EXERCISE AIM ▸ Starting at the line that contains "[Ghasitaram Gifts] (114, 63)" and ending at the line that contains "Registration (477, 19)", the lines below are to be given again exactly, with nothing added.

Collected data ▸
□ □ □ □
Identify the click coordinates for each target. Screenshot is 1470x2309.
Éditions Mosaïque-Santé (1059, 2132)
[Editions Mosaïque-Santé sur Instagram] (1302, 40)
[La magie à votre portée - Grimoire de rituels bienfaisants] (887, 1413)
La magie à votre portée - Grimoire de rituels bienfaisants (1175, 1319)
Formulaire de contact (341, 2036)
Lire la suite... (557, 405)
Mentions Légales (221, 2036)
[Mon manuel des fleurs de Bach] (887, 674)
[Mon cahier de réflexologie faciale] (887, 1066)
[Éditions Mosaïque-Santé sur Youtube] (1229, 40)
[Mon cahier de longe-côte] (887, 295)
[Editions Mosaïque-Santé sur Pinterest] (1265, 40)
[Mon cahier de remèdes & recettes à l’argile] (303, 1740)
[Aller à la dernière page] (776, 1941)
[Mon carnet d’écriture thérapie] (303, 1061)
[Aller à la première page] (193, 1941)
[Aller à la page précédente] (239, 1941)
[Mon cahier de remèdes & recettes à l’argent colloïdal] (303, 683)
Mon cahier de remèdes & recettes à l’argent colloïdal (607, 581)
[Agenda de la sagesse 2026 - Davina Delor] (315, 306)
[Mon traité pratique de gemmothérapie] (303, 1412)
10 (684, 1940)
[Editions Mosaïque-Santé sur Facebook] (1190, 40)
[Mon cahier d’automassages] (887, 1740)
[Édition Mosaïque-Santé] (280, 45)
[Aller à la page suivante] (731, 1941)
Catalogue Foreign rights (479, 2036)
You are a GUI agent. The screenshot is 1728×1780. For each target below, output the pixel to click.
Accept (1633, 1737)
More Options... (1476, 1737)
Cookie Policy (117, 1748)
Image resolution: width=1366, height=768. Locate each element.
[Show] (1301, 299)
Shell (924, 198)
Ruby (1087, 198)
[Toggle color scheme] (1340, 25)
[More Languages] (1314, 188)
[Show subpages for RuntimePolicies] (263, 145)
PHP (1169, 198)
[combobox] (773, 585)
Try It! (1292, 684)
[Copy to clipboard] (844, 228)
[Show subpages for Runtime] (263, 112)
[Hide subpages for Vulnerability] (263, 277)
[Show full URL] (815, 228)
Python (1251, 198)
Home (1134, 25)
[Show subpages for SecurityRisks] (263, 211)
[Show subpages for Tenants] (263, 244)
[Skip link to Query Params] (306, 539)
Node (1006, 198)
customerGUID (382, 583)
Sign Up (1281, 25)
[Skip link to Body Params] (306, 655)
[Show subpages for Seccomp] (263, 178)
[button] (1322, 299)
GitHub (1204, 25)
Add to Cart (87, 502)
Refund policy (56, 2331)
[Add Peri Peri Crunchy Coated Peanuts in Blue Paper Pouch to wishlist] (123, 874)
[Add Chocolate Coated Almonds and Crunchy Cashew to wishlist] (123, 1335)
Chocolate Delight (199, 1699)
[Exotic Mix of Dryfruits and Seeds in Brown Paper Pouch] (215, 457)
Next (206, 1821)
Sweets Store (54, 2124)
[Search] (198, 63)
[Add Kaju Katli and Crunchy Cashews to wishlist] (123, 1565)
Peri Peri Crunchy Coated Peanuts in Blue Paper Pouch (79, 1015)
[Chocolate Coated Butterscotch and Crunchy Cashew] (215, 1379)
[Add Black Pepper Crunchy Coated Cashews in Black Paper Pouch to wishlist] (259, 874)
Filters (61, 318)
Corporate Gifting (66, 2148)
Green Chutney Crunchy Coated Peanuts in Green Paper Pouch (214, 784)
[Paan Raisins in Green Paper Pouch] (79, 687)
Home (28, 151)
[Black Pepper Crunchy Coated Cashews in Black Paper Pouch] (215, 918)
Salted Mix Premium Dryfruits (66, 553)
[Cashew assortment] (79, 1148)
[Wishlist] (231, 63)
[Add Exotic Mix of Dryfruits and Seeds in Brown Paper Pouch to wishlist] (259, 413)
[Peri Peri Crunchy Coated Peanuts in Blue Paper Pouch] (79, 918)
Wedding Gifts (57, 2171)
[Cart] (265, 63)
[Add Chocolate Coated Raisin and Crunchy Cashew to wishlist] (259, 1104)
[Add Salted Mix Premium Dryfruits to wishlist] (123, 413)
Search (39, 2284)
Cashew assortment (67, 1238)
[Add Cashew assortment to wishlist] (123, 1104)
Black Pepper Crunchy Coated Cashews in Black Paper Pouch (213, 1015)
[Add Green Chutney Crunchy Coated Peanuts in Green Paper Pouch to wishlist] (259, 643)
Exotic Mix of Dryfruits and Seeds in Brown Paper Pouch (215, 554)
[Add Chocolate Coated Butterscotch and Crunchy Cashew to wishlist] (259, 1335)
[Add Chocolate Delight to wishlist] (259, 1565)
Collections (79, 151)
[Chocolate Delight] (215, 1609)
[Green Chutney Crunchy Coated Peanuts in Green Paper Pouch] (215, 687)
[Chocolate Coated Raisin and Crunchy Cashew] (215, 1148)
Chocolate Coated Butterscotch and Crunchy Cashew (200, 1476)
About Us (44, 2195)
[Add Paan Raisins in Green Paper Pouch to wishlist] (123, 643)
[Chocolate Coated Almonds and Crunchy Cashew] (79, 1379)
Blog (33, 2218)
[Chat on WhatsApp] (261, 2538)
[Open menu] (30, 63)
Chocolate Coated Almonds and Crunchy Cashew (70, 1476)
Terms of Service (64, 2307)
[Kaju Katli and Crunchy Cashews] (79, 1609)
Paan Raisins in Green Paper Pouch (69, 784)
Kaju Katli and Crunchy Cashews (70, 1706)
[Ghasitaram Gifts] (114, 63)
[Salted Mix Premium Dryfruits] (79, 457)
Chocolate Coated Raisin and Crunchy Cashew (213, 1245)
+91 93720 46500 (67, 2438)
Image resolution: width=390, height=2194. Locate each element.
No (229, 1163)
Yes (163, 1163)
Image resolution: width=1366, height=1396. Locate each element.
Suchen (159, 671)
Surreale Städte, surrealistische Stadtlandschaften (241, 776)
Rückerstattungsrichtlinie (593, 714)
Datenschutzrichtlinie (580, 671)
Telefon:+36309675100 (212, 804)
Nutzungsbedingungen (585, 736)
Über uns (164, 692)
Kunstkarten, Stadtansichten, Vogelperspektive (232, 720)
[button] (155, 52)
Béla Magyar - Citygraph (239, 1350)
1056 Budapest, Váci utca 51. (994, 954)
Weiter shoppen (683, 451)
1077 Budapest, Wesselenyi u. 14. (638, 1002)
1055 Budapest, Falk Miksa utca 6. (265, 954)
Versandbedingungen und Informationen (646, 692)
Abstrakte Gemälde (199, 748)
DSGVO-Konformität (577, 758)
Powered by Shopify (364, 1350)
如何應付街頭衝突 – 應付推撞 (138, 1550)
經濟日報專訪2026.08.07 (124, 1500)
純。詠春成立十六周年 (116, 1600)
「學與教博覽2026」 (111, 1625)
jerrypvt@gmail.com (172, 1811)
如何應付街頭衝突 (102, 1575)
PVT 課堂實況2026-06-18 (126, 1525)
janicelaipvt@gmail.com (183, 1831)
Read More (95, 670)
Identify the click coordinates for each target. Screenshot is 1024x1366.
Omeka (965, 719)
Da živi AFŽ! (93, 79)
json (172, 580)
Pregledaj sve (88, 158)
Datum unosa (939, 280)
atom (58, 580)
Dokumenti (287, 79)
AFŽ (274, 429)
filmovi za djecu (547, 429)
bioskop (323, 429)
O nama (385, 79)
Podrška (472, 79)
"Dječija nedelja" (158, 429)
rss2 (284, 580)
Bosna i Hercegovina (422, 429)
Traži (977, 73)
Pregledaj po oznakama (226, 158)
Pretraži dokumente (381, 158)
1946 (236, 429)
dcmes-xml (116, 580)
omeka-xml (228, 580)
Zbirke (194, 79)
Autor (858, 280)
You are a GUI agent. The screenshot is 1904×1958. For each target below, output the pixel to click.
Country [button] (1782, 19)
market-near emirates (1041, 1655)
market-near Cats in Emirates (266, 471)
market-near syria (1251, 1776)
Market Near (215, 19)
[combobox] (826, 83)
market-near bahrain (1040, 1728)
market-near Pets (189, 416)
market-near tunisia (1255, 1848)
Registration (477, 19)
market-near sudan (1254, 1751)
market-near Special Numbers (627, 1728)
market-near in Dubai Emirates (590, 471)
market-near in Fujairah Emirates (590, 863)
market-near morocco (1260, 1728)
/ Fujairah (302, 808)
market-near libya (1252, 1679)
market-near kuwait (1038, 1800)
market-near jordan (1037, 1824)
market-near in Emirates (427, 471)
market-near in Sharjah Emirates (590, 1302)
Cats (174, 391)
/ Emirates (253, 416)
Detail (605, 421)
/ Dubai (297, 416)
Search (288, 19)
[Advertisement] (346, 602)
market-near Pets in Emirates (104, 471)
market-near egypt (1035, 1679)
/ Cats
□ □ □ □
ANSWER TO THIS TASK ▸
[Ghasitaram Gifts] (114, 63)
[Salted Mix Premium Dryfruits] (79, 457)
Chocolate Coated Raisin and Crunchy Cashew (213, 1245)
+91 93720 46500 (67, 2438)
Image resolution: width=390, height=2194. Locate each element.
No (229, 1163)
Yes (163, 1163)
Image resolution: width=1366, height=1396. Locate each element.
Suchen (159, 671)
Surreale Städte, surrealistische Stadtlandschaften (241, 776)
Rückerstattungsrichtlinie (593, 714)
Datenschutzrichtlinie (580, 671)
Telefon:+36309675100 (212, 804)
Nutzungsbedingungen (585, 736)
Über uns (164, 692)
Kunstkarten, Stadtansichten, Vogelperspektive (232, 720)
[button] (155, 52)
Béla Magyar - Citygraph (239, 1350)
1056 Budapest, Váci utca 51. (994, 954)
Weiter shoppen (683, 451)
1077 Budapest, Wesselenyi u. 14. (638, 1002)
1055 Budapest, Falk Miksa utca 6. (265, 954)
Versandbedingungen und Informationen (646, 692)
Abstrakte Gemälde (199, 748)
DSGVO-Konformität (577, 758)
Powered by Shopify (364, 1350)
如何應付街頭衝突 – 應付推撞 (138, 1550)
經濟日報專訪2026.08.07 (124, 1500)
純。詠春成立十六周年 (116, 1600)
「學與教博覽2026」 (111, 1625)
jerrypvt@gmail.com (172, 1811)
如何應付街頭衝突 (102, 1575)
PVT 課堂實況2026-06-18 (126, 1525)
janicelaipvt@gmail.com (183, 1831)
Read More (95, 670)
Identify the click coordinates for each target. Screenshot is 1024x1366.
Omeka (965, 719)
Da živi AFŽ! (93, 79)
json (172, 580)
Pregledaj sve (88, 158)
Datum unosa (939, 280)
atom (58, 580)
Dokumenti (287, 79)
AFŽ (274, 429)
filmovi za djecu (547, 429)
bioskop (323, 429)
O nama (385, 79)
Podrška (472, 79)
"Dječija nedelja" (158, 429)
rss2 (284, 580)
Bosna i Hercegovina (422, 429)
Traži (977, 73)
Pregledaj po oznakama (226, 158)
Pretraži dokumente (381, 158)
1946 (236, 429)
dcmes-xml (116, 580)
omeka-xml (228, 580)
Zbirke (194, 79)
Autor (858, 280)
You are a GUI agent. The screenshot is 1904×1958. For each target below, output the pixel to click.
Country [button] (1782, 19)
market-near emirates (1041, 1655)
market-near Cats in Emirates (266, 471)
market-near syria (1251, 1776)
Market Near (215, 19)
[combobox] (826, 83)
market-near bahrain (1040, 1728)
market-near Pets (189, 416)
market-near tunisia (1255, 1848)
Registration (477, 19)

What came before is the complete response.